What to work on
From the data that follows, copy every line with the string "axis".

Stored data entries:

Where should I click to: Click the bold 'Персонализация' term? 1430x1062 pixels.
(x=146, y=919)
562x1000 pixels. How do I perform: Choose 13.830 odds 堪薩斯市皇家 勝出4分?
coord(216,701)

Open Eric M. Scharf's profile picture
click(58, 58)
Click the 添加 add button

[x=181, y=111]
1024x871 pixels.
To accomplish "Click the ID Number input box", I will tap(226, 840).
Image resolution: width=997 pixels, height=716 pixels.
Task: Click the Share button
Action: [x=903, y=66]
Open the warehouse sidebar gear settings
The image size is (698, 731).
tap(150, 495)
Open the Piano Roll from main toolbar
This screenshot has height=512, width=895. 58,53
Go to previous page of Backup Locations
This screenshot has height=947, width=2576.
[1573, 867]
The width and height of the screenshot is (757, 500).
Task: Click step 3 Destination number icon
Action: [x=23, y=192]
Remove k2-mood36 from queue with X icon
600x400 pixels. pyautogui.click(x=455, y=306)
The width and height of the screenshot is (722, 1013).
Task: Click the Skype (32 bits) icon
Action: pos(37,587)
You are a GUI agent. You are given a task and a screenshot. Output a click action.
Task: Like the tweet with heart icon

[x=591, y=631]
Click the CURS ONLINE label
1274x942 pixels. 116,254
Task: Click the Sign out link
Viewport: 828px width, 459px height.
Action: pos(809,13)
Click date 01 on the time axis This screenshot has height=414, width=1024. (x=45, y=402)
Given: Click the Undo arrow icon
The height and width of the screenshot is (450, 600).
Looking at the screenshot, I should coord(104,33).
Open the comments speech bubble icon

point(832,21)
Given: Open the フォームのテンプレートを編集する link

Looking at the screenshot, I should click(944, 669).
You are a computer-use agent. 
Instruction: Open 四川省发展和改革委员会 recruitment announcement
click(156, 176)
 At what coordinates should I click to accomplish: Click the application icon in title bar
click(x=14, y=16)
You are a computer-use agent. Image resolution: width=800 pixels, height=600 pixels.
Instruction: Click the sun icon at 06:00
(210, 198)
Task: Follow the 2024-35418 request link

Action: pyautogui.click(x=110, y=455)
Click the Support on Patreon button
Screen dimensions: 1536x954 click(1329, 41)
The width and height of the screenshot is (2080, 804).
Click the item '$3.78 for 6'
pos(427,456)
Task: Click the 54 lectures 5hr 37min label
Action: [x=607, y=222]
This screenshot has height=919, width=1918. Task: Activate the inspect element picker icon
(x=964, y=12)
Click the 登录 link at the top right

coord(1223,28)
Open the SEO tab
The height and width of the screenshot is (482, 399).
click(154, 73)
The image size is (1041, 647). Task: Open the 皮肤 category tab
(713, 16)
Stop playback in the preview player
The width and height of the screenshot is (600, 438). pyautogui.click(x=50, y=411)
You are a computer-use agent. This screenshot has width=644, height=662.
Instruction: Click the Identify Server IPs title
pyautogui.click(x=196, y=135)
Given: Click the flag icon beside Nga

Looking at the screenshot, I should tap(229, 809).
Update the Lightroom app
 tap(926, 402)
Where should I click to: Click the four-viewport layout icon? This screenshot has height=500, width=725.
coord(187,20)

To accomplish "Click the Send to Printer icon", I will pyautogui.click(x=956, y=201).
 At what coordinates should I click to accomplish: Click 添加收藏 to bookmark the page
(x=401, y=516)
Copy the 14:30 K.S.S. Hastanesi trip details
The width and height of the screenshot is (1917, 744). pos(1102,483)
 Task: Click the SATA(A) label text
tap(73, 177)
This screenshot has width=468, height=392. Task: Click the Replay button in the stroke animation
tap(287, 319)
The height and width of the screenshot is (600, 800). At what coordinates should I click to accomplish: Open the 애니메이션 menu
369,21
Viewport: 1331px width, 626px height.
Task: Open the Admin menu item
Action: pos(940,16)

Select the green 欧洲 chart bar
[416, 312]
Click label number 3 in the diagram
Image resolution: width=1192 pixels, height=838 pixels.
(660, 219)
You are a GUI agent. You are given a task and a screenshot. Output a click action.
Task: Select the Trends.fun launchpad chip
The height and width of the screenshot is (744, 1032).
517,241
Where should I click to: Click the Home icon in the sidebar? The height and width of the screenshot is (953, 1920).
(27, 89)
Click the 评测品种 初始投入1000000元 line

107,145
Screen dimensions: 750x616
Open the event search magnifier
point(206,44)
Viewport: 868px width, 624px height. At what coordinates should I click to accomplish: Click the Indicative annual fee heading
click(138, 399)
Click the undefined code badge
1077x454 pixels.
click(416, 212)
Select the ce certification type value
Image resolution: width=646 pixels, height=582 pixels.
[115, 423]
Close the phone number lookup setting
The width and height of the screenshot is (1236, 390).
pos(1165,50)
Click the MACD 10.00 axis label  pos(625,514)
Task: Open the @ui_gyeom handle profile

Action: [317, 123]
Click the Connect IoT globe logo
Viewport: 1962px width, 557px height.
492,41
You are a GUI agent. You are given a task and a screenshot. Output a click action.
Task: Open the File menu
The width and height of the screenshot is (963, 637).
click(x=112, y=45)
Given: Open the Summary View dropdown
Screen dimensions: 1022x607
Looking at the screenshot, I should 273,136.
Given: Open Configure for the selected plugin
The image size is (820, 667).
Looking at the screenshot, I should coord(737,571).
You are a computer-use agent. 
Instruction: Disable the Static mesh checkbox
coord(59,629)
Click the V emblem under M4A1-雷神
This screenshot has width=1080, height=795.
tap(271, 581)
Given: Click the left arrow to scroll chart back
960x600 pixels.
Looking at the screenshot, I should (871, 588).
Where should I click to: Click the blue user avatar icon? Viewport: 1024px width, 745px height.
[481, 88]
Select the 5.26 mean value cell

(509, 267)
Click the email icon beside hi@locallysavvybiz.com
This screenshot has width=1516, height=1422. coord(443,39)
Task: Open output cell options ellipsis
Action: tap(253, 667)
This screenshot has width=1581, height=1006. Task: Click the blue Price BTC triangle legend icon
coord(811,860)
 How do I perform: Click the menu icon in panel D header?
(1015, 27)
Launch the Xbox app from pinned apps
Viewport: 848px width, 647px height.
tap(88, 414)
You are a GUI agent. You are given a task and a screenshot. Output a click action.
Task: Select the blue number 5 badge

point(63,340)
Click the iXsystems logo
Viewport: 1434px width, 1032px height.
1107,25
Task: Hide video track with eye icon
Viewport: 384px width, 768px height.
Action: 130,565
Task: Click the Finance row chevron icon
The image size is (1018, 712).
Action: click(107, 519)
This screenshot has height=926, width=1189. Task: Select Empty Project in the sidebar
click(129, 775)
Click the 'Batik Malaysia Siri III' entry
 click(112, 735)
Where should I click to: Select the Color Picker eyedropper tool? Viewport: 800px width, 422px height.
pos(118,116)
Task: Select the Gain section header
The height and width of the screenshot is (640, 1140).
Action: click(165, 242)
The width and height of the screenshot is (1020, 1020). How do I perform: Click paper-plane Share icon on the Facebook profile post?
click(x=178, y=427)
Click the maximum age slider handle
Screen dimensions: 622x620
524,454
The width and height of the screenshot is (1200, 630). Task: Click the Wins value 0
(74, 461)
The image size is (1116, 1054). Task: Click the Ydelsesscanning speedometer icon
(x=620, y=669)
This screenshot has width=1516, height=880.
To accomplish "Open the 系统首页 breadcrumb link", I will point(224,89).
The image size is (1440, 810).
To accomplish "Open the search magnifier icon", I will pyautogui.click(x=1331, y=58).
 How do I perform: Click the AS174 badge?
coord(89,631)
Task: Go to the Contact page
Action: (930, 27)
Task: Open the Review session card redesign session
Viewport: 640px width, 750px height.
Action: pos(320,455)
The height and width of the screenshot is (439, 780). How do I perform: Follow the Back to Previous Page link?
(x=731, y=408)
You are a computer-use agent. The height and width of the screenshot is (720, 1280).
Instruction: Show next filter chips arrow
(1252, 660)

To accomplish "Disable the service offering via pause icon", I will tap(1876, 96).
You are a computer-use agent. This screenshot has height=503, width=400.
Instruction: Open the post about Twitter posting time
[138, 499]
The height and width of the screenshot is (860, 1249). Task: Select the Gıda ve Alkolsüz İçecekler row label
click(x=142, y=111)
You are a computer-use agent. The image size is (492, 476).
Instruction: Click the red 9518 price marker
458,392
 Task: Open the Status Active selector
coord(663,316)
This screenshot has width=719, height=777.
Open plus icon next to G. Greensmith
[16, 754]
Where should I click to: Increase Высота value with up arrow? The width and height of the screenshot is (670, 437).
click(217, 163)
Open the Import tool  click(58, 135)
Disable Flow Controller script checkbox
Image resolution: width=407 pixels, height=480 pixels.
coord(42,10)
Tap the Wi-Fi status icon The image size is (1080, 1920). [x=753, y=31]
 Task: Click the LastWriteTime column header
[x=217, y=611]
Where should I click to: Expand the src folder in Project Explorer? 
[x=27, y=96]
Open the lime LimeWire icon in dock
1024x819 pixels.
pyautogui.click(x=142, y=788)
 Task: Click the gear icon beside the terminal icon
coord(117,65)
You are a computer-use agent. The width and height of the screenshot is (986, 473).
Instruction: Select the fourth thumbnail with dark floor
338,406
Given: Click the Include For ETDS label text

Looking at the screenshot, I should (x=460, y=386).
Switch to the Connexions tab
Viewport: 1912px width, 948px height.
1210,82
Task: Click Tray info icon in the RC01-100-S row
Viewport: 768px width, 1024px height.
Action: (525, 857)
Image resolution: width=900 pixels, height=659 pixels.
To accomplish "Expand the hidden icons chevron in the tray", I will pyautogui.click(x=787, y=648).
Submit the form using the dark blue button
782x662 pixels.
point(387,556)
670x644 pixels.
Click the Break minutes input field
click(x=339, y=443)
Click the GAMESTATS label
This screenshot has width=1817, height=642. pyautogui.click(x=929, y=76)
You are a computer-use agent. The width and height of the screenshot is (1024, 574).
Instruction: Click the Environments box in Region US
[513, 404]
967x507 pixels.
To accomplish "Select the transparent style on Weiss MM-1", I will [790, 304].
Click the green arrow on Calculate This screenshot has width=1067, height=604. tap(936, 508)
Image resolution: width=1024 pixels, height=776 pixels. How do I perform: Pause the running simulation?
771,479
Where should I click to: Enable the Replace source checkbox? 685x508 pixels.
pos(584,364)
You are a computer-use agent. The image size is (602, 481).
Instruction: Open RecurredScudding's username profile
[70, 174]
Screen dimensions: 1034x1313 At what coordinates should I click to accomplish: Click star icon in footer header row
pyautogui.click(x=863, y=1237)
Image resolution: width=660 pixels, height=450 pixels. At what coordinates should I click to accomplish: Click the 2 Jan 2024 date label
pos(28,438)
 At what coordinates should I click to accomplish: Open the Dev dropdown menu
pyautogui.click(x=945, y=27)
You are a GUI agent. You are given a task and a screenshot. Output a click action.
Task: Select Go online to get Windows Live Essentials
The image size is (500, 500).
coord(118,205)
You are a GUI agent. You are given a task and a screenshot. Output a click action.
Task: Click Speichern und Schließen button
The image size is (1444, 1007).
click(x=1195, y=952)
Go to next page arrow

Solution to the problem
Click date 01 on the time axis This screenshot has height=414, width=1024. (x=45, y=402)
Click the MACD 10.00 axis label  pos(625,514)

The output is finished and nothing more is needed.